| Task objective |
Give the entries in the stretch from the line containing "This screenshot has width=571, height=289." through the line containing "coord(219,24)" as a two-column CSV with the columns text and answer, one row per entry. Put each field in double quotes and replace any line breaks with spaces.

[Extracted entries]
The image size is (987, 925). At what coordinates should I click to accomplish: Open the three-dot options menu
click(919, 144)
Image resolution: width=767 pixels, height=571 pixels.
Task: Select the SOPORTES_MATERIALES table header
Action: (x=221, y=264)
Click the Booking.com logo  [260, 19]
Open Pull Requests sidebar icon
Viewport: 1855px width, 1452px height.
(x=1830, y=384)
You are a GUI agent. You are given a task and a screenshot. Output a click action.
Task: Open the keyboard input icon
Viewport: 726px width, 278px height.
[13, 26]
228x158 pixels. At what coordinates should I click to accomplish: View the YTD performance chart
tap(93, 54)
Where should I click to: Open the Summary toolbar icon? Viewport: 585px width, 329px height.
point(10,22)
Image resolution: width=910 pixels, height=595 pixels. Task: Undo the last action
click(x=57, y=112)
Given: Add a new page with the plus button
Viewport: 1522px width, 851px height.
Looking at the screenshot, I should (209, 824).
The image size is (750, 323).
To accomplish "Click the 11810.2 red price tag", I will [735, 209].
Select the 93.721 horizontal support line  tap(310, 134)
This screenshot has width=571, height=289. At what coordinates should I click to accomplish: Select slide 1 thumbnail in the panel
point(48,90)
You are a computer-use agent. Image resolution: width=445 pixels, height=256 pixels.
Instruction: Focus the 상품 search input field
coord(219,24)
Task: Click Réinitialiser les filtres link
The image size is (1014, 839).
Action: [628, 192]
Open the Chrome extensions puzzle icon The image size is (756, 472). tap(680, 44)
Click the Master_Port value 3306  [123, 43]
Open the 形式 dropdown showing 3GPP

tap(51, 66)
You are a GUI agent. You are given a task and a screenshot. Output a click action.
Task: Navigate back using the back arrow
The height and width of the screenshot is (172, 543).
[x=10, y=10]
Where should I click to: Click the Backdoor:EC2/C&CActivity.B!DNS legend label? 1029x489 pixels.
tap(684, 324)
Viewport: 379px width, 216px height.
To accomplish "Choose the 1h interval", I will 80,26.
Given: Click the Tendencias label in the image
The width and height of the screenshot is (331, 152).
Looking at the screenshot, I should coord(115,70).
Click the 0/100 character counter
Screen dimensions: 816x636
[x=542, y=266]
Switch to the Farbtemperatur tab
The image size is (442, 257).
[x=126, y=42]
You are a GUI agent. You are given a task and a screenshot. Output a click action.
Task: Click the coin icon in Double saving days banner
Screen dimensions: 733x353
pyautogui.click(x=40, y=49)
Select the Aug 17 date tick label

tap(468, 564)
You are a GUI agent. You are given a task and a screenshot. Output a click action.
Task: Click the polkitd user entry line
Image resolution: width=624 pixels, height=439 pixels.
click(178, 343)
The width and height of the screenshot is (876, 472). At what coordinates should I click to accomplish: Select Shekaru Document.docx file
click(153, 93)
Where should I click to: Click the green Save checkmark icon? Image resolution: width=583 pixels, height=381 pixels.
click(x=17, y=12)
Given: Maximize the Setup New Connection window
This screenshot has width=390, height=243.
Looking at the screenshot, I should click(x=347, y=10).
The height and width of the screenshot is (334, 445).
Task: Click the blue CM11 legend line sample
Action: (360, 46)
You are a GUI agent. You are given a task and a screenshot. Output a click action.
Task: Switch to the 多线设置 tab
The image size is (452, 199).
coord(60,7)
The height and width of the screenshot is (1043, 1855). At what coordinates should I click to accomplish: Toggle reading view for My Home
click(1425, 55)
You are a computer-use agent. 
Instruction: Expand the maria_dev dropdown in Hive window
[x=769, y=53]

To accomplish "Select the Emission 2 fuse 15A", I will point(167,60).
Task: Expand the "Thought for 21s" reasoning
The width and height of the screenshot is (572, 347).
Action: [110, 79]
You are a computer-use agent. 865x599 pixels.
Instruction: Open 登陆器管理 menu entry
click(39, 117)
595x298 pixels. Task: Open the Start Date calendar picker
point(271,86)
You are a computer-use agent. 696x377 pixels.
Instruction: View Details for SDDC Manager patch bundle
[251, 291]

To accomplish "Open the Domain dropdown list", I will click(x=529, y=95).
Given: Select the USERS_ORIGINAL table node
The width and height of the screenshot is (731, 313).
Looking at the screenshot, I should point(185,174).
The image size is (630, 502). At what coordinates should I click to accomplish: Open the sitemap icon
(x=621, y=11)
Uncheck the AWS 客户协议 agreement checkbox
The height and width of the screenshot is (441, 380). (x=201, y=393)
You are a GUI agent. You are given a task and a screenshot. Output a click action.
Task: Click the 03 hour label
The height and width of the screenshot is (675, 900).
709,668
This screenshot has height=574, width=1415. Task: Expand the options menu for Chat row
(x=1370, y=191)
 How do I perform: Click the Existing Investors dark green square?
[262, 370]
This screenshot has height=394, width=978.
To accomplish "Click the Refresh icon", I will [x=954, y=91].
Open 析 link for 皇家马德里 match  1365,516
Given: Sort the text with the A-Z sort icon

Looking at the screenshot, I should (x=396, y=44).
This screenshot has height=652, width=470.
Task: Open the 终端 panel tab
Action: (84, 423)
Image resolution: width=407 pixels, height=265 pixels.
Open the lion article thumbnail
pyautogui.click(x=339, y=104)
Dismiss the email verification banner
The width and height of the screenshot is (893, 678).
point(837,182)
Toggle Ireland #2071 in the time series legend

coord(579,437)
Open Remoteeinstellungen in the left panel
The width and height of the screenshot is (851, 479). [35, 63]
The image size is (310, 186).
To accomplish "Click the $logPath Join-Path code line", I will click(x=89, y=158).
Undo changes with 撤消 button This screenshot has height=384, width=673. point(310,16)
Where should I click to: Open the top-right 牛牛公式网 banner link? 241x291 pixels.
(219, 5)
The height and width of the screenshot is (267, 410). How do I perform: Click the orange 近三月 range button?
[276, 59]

| Task solution |
text,answer
"This screenshot has width=571, height=289. At what coordinates should I click to accomplish: Select slide 1 thumbnail in the panel","point(48,90)"
"You are a computer-use agent. Image resolution: width=445 pixels, height=256 pixels. Instruction: Focus the 상품 search input field","coord(219,24)"